■ Exercise
Exactly the lines from the one holding "The width and height of the screenshot is (584, 271)." through the last line of the listing below must appear in the answer, and no pictures.

■ Exercise data
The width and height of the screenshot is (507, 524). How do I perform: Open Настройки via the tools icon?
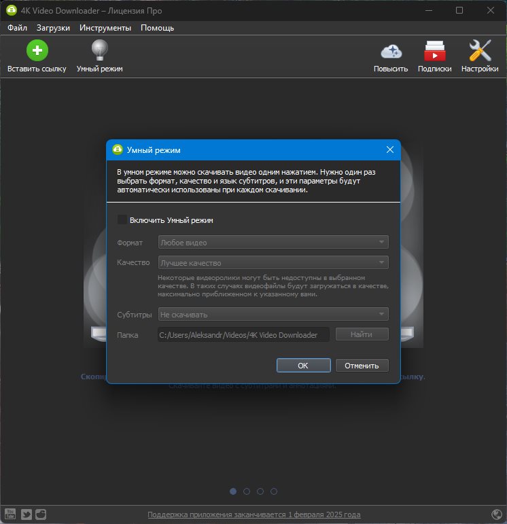point(480,50)
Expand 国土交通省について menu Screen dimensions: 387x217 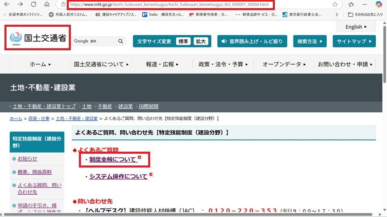tap(101, 64)
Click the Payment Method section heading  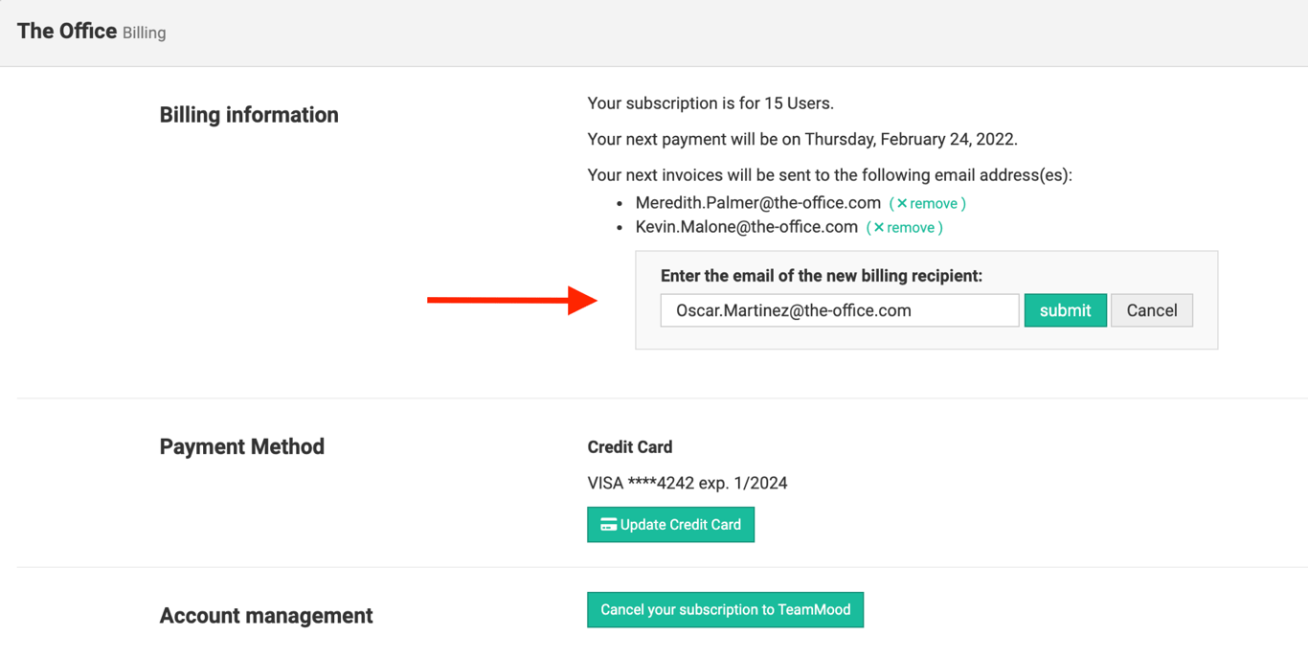click(x=242, y=447)
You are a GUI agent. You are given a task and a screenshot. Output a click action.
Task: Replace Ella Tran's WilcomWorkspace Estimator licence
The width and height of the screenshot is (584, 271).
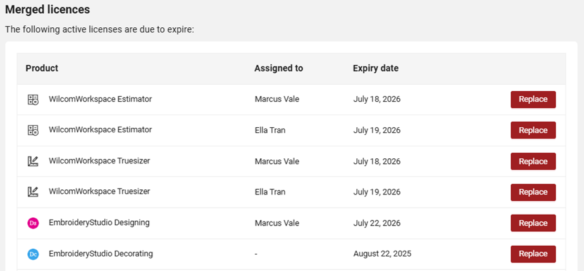pos(533,130)
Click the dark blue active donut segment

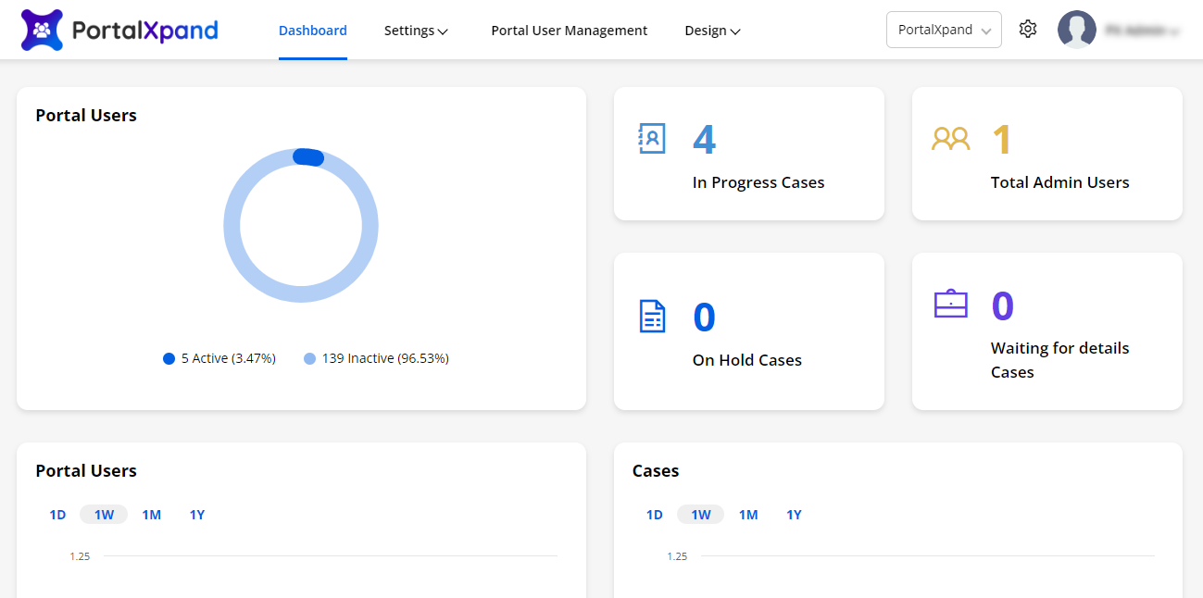tap(308, 157)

■ Response to the task
The width and height of the screenshot is (584, 271).
pos(533,130)
Click the dark blue active donut segment

tap(308, 157)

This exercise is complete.